__TAREFA SOLICITADA 1__:
Segundo a entrevista com Martha Batalha, de que livro ela é autora?
__TAREFA SOLICITADA 2__:
Dê sequência à entrevista com Martha Batalha a partir do ponto em que ela termina.

__TEXTO DO DOCUMENTO__:
Elas por elas: Martha Batalha

09/03/2018

Por João Lourenço

Foto: Jorge de Luna

Para celebrar a semana do Dia Internacional da Mulher, conversamos com quatro escritoras da Companhia das Letras sobre o papel da mulher na ficção. Além de compartilhar suas descobertas mais recentes, elas também falam sobre mulheres inspiradoras que influenciaram seu trabalho. 

Hoje, confira o papo com Martha Batalha, autora de A vida invisível de Eurídice Gusmão

* * *

Na década de 1970, Joyce Carol Oates disse em entrevista à Paris Review que existem algumas desvantagens para mulheres na ficção. Ela disse, por exemplo, que pelo simples fato de ser mulher ela não é levada a serio pelos críticos do sexo oposto. Para você, a afirmação de Oates permanece verdadeira? Quais as vantagens e desvantagens em ser uma escritora de ficção?

(Registros de texto e de indicação de elementos)
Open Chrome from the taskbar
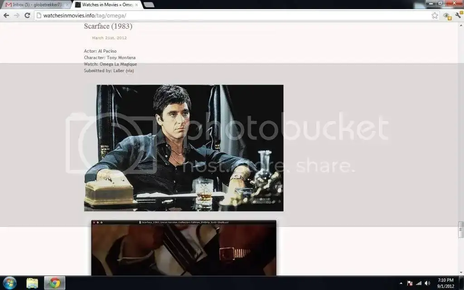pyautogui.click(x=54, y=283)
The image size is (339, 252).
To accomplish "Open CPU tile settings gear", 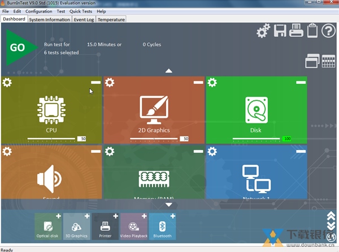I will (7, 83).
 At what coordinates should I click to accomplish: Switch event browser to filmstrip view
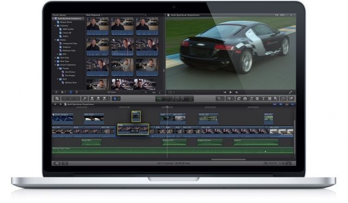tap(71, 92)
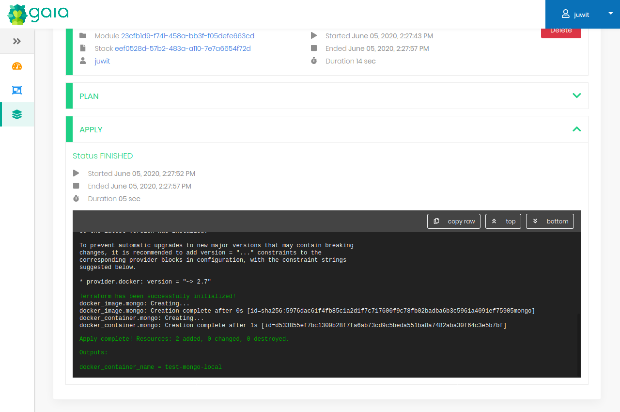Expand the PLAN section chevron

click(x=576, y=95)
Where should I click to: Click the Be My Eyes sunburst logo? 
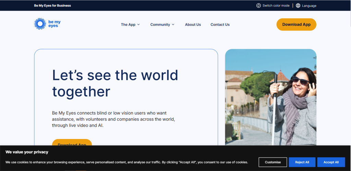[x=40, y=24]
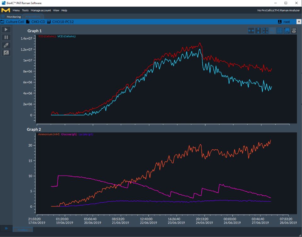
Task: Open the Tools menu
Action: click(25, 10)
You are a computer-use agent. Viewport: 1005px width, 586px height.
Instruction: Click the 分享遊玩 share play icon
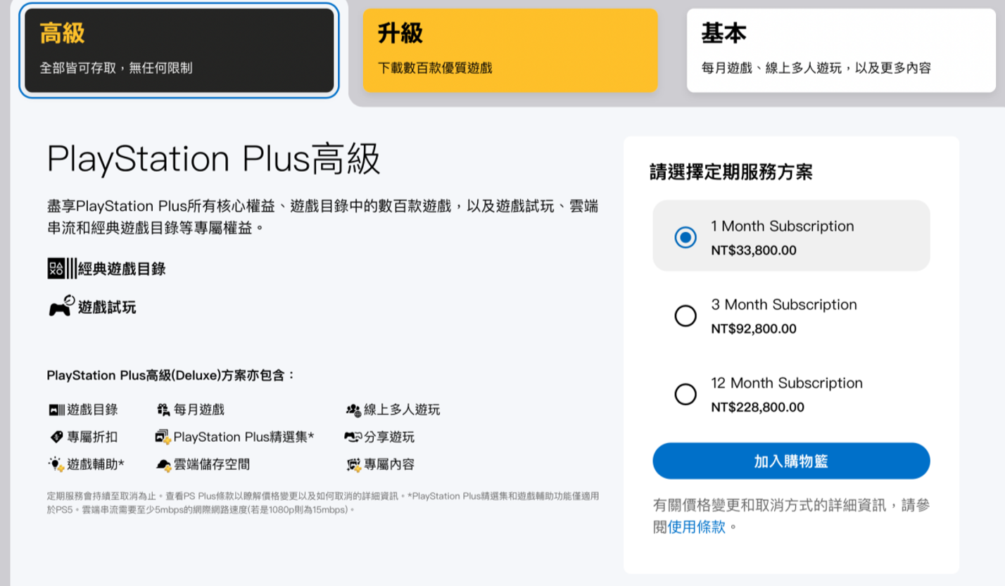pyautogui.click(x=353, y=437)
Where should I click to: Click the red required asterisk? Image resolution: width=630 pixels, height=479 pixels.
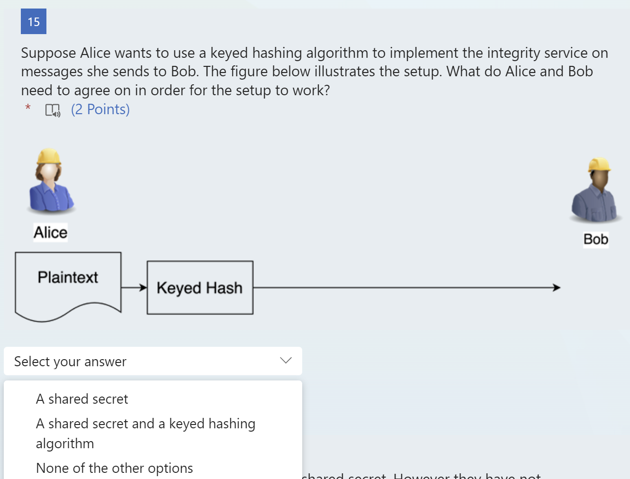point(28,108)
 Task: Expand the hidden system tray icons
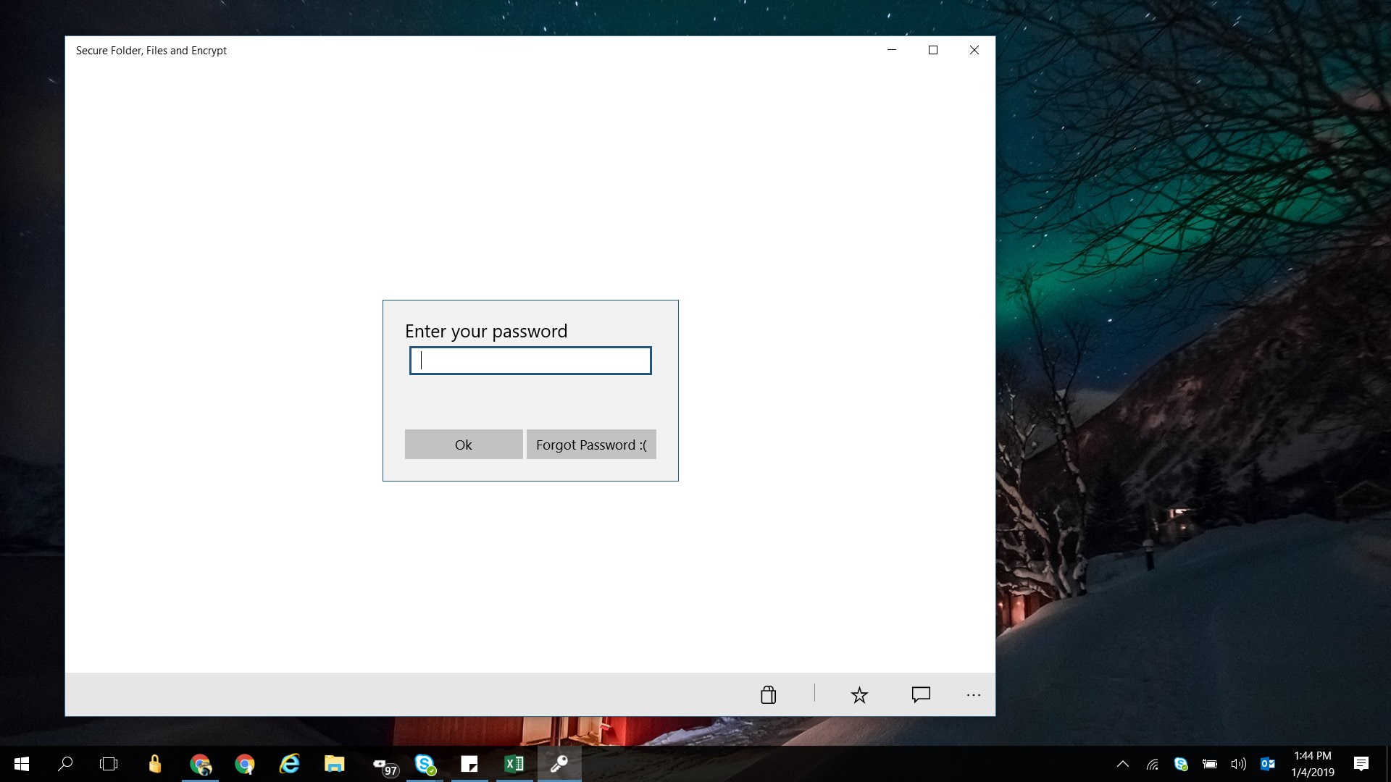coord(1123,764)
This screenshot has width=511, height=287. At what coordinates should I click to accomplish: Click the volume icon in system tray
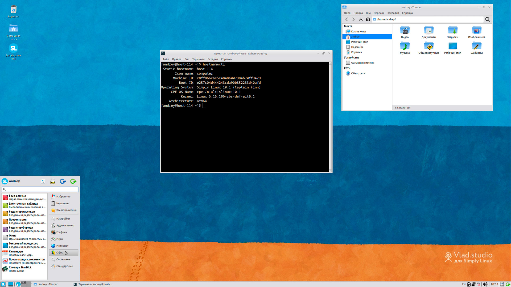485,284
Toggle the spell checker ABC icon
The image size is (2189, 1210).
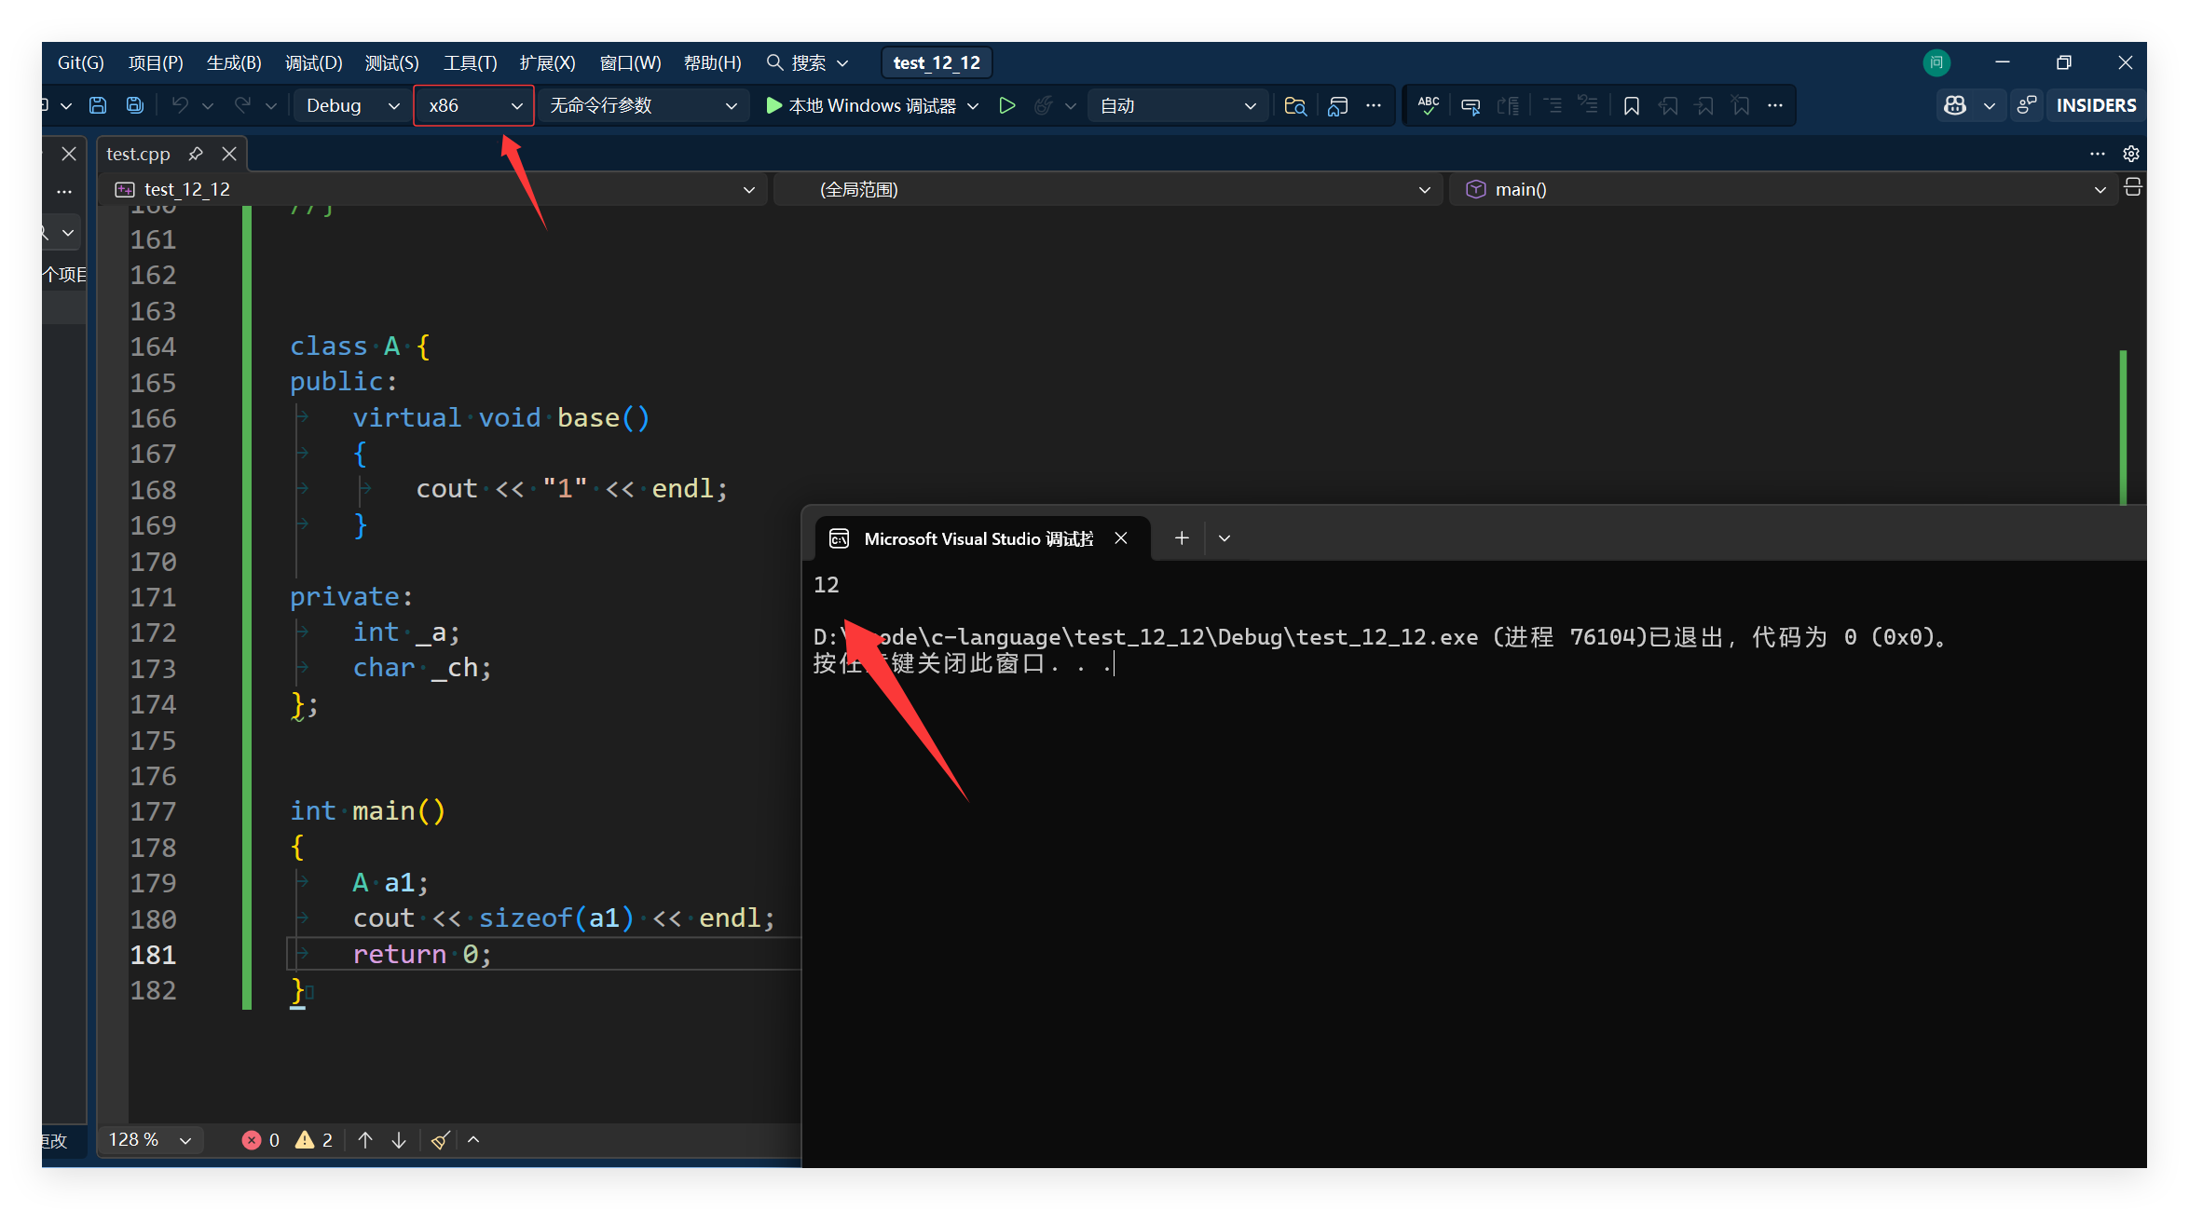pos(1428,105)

__RESPOSTA DA TAREFA 1__:
A vida invisível de Eurídice Gusmão.

__RESPOSTA DA TAREFA 2__:
Vou responder com um exemplo: em uma das crônicas do excelente livro Trinta e poucos, Antônio Prata diz que precisava terminar a revisão de um original, mas em vez de trabalhar estava vendo na TV um jogo de futebol. No fim do texto ele ouve um sussurro: é Nelson Rodrigues dizendo que nesta vida o importante é deixar de cumprir uma tarefa em plena segunda-feira para ver Irã e Nigéria empatarem no zero a zero. 

E se fosse uma mulher a escrever a mesma crônica? E se ela tivesse dito: tenho este prazo para cumprir, mas passei a tarde no Pinterest, vendo dicas de decoração escandinava? A crônica se tornaria na hora um “texto mulherzinha”. E, mesmo se nossa cronista hipotética fosse corajosa para publicar algo assim, ela não poderia citar Clarice Lispector ou Elsie Lessa em uma situação similar, como Prata fez com Nelson Rodrigues, porque elas também tiveram que se censurar para serem levadas a sério.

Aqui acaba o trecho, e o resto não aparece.